Lal Bal Pal (Lala Lajpat Rai, Bal Gangadhar Tilak, and Bipin Chandra Pal) were a triumvirate of anti-colonial nationalists in British India in the early 20th century, from 1906 to 1918. They advocated the Swadeshi movement involving the boycott of all imported items and the use of Indian-made goods in 1907 during the anti-Partition agitation in Bengal which began in 1905. They were also known as the "Radicals of The Indian Independence Movement".

The final years of the nineteenth century saw a radical sensibility emerge among some Indian intellectuals. This position burst onto the national all-India scene in 1905 with the Swadeshi movement - the term is usually rendered as "self reliance" or "self sufficiency".

Lal Bal Pal mobilised Indians across the country against the Bengal partition, and the demonstrations, strikes, and boycotts of British goods that began in Bengal soon spread to other regions, in a broader protest against the Raj.
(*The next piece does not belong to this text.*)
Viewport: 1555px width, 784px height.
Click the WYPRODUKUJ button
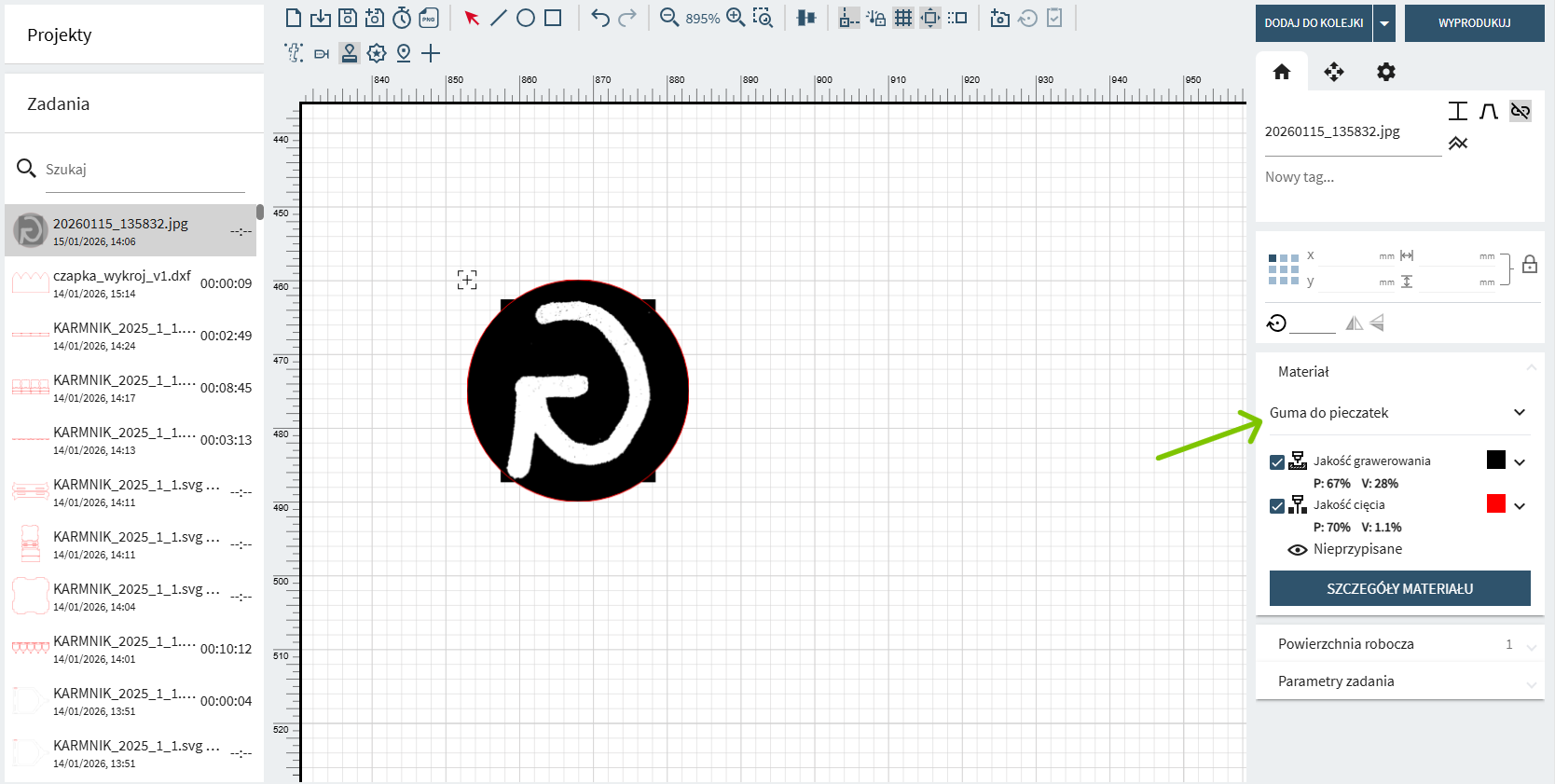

The nationalist movement gradually faded with the arrest of its main leader Bal Gangadhar Tilak, and retirement of Bipin Chandra Pal and Aurobindo Ghosh from active politics. While Lala Lajpat Rai suffered from injuries, due to police superintendent James A. Scott's decision to order the policemen under his command to lathi (baton) charge a crowd Rai was in and personally assaulted Rai; he died on 17 November 1928 due to the injuries sustained in lathi charge.